I, a drag racing fan, — could only observe as an outsider. The pickup truck was not until lately, standard to my white-anglo-suburban-culture. To plenty of Hispanic young men and women, whose heritage is of the southwest, a pickup truck is a reminder of home. I do understand, and in a way envy their love for trucks, their sense of community that draws them to an afternoon of fellowship, food, and music here at the race track.
Do we not need something real to anchor our imagination, to signify that life has meaning, no matter the ugliness, disappointment, and raging chaos that often intrudes? In my case, for the arc of my adult life, since my sophomore year in high school, a drag car constructed to make as much power as possible given the laws of physics, beautiful to the eye, elegant to the mind, an engineering marvel, — has been my imagination’s attachment to reality.
A quarter mile of asphalt, a warm summer day, and the sound of a nitromethane-burning-race motor warming up in the pits, is a sign that Life, beyond my individual existence has enduring meaning.
In my mind a tricked-out pickup truck on a drag strip is ridiculous.
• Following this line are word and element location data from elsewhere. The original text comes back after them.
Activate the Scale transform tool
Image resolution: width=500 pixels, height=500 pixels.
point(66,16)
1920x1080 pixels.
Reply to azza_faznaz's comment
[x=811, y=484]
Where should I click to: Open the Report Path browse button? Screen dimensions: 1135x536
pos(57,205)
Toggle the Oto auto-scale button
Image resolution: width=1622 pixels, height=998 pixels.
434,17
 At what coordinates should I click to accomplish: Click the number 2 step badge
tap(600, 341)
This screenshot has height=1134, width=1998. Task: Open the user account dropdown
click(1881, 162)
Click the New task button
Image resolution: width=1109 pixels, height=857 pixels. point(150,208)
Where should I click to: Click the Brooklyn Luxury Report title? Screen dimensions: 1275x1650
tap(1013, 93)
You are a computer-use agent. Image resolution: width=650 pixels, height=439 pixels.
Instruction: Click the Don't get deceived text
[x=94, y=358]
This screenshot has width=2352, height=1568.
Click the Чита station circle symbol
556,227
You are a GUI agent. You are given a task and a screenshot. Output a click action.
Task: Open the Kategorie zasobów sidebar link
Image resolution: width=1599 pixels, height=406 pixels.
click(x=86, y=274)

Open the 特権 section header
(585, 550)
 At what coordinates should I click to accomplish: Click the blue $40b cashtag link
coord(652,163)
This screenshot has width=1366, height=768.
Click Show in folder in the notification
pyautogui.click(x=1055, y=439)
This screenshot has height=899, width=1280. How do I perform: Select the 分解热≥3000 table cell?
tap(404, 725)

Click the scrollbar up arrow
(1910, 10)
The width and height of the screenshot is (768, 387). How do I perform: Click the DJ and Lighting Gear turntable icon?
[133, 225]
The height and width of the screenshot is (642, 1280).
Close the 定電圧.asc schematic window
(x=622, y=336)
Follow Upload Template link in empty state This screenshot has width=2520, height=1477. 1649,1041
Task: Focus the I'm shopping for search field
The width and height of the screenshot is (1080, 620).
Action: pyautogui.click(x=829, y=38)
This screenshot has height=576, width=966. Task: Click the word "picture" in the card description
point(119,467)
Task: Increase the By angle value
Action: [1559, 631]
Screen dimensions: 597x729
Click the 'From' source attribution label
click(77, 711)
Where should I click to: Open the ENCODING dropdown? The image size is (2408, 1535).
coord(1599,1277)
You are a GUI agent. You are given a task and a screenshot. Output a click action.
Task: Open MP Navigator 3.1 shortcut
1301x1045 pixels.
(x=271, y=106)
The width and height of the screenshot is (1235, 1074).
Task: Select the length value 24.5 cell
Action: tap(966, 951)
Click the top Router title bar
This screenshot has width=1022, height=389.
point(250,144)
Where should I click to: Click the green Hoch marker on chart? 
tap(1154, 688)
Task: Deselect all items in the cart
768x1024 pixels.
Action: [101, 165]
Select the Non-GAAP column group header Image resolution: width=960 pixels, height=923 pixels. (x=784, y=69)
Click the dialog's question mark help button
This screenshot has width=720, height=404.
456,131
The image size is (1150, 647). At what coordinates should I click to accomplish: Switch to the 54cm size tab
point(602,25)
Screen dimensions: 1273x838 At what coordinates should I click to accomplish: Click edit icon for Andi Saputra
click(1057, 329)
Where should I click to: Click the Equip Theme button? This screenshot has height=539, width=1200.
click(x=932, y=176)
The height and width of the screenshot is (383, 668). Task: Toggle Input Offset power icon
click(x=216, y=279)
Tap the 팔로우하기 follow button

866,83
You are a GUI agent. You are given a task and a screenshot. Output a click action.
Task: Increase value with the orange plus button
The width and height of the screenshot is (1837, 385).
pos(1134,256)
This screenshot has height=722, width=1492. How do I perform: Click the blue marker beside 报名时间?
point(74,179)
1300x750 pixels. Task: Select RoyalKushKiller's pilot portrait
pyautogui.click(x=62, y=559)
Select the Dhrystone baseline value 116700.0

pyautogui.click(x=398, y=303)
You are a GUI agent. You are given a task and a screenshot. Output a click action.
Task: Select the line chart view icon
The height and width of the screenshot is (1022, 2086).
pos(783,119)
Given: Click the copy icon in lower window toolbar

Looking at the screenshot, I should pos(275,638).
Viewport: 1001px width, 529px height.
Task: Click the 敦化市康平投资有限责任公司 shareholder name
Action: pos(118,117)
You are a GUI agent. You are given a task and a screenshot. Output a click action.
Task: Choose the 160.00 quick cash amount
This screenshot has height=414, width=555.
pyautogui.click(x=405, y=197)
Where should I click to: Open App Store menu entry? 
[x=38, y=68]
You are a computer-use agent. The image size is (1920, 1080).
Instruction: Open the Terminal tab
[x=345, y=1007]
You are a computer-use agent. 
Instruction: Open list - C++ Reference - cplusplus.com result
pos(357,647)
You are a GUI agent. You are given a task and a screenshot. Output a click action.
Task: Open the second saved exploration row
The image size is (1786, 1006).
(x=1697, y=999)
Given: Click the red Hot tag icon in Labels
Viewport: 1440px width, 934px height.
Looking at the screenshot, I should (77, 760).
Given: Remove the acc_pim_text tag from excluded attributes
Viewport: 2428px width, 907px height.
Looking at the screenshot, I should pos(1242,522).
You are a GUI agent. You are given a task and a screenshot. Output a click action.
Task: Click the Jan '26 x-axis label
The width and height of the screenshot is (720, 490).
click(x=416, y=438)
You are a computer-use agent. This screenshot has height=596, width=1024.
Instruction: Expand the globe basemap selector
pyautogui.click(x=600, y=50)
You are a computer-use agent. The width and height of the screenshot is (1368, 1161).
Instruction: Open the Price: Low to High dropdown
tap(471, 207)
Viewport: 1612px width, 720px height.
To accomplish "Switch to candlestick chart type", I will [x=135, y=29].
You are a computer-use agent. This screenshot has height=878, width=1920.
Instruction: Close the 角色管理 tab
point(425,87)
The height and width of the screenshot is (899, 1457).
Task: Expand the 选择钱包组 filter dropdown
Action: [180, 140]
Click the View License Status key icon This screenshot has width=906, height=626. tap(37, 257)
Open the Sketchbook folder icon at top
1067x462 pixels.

Nevertheless, I understand the love which the guys and gals have for these vehicles, and the energy of life expressed in this passion.
Can we live without such a passion? Can life endure apart from such a love?
Such a energizing passion can be attached to something as unlikely as one’s beloved cat…………
Shakespeare thought that we could not live without such a quest for beauty in something we love:
Sonnet 65
By William Shakespeare
Since brass, nor stone, nor earth, nor boundless sea
But sad mortality o’er-sways their power,
How with this rage shall beauty hold a plea,
Whose action is no stronger than a flower?
O, how shall summer’s honey breath hold out
Against the wrackful siege of batt’ring days,
When rocks impregnable are not so stout,
Nor gates of steel so strong, but time decays?
O fearful meditation! where, alack,
Shall time’s best jewel from time’s chest lie hid?
Or what strong hand can hold his swift foot back?
Or who his spoil of beauty can forbid?
O, none, unless this miracle have might,
That in black ink my love may still shine bright.